Namibia - Country Commercial Guide
Port  Equipment

This is a best prospect industry sector for this country.  Includes a market overview and trade data.

Last published date: 2022-10-03

Overview

Namibia’s principal port, Walvis Bay, is strategically located and supported by a network of well-maintained tarred roads that extend across Namibia into Angola, Botswana, South Africa, Zambia, Zimbabwe, and the Democratic Republic of the Congo (DRC).  In addition, Walvis Bay is closer to North America and Europe than any of South Africa’s ports.  Botswana, Zambia, and Zimbabwe have developed “dry port” facilities in Walvis Bay.            

From 2003 to 2008, Namport, the state-owned port authority, saw the volume of bulk cargo processed through Walvis Bay grow by 87 percent, while the number of containers (as measured by Twenty-foot Equivalent Units, or TEUs) grew by a factor of 3.5.  Currently, Walvis Bay’s container facility can handle 750,000 TEUs following the completion of a container port expansion project in 2019.       

The Walvis Bay Corridor Group is a public-private partnership (PPP) that pools the resources and authorities of both transport regulators and transport operators, effectively serving as a facilitation center and one-stop shop coordinating trade along the corridors linking Namibia to the rest of the southern African region.  The Walvis Bay Corridor Group promotes a multi-modal transport system from Walvis Bay to Gaborone and the South African border post of Gauteng, to further develop Namibia as a western gateway to the Southern African Development Community (SADC) countries.  This transport system would allow for goods to travel by land from Walvis Bay to South Africa in two days.  Companies interested in the spin-off effects (including road and rail system upgrades) resulting from the growth of Walvis Bay should consider contacting the WBCG.

Leading Sub-Sectors

The increased port activity offers opportunities for U.S. port equipment exporters.  The following product categories may enjoy good demand: quay cranes, container cranes, forklifts, top loaders, rubber tire gantry (RTG) cranes, power packs, and flatbeds.  Additionally, as the port of Walvis Bay expands, it will offer opportunities for purveyors of material handling equipment such as small forklifts, small trucks, and similar equipment.  Port information systems and logistics systems may also be in demand.  Companies with expertise in ship and oil rig repair may also find opportunities.

Spin-off effects resulting from the growth of Walvis Bay may provide opportunities for companies in the following sectors: railroad equipment and trucks/trailers/buses.       

Opportunities

Due to the high level of growth, in 2020, NamPort completed a new container port facility, which now handles 750,000 TEUs per year.  The new port is on reclaimed land, and its harbor was deepened from 12.8 meters to 15 meters.  NamPort is evaluating bids from private companies to manage some port operations at Walvis Bay through a PPP.      

Walvis Bay is also positioning itself to become a world-class ship and oil rig repair facility.  RBG Ltd. and Elgin Brown & Hamer, the oldest ship repair company in South Africa, have established a joint venture (Elgin RBG PTY Limited) to provide support services to the African drilling rig and ship repair and upgrade market.  Walvis Bay is ideally suited to service oil rigs situated on the Angolan coast, as well as rigs that previously would have been serviced in South African ports (Cape Town and Durban) or further afield. 

Construction and rehabilitation of the rail infrastructure (which is maintained by the government) is essential for the Port of Walvis Bay (NamPort) to meet its growth objectives.  The state-owned rail company (TransNamib) is also in need of additional locomotives and rolling stock; however, it lacks the capital to acquire new equipment.  The government is reviewing how private investment (including FDI) might be applied to the rail sector.  TransNamib aims to acquire new locomotives to provide for the expected increased demand for transport services to and from the recently expanded port of Walvis Bay.  TransNamib will need to double the number of locomotives it has now to meet its integrated strategic business plan (ISBP) goal of moving 3.1 million tons of cargo per year by 2023.  The company currently has 43 locomotives and will need 86 locomotives by 2023 – a potential business opportunity for U.S. companies that manufacture and sell trains.  

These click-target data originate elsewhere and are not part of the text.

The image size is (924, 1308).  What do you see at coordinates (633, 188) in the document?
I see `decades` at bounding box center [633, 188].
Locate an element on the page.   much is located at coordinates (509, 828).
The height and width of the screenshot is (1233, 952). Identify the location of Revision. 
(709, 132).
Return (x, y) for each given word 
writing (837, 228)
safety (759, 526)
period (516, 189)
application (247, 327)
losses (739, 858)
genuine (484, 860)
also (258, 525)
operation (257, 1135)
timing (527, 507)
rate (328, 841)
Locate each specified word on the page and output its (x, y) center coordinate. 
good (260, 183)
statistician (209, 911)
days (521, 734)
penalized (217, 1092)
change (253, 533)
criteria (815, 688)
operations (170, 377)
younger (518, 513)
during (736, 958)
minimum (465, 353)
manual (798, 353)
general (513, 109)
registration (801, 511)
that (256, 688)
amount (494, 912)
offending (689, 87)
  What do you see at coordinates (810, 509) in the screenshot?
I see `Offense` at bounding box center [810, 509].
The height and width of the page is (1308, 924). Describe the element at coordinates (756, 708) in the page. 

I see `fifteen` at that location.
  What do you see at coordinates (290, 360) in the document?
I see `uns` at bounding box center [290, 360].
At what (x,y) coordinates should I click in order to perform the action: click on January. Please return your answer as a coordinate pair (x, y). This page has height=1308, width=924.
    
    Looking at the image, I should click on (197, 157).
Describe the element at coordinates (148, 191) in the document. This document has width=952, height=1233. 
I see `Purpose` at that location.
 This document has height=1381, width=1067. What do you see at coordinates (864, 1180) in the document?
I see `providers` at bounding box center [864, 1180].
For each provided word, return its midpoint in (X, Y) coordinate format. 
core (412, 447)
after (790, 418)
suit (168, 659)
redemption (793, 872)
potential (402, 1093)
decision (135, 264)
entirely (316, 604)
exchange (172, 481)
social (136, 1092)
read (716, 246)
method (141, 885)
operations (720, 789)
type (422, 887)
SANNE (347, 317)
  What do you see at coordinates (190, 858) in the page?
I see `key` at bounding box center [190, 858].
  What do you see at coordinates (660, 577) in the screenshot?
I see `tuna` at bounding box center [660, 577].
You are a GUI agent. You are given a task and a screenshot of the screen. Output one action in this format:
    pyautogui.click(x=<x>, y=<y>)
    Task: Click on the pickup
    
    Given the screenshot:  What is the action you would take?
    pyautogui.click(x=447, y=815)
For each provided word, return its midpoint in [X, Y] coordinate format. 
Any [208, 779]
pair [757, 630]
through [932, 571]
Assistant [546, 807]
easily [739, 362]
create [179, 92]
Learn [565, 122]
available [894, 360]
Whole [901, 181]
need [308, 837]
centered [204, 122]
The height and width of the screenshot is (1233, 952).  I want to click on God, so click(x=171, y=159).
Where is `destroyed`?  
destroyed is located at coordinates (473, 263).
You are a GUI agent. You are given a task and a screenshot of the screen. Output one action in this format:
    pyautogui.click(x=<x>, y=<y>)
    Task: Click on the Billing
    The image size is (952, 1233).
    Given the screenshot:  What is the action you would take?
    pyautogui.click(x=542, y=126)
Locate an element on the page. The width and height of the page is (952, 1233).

In April 2022, a feasibility study into extending Namibia’s rail network into Zambia found that the project is commercially and environmentally viable and should go ahead.  If implemented, the new railway line would cover 770 kilometers and could stimulate the development of mining activity along the corridor running from the port of Walvis Bay to Lubumbashi in the Democratic Republic of Congo (DRC).  A railway network from Namibia into Zambia could allow Zambia, Namibia, and the DRC to export copper and other minerals to buyers in the United States of America, Europe, and China.  Namibia is increasingly positioning itself as a logistics hub for the Southern African region and is exploring financial and technical options with the private sector to implement this railway project.  While the railway line primarily targets the mining sector, it could unlock other industries such as sugar production, animal feed production, and other value addition products which could be transported through the network.  The project could provide various opportunities for US private sector participation.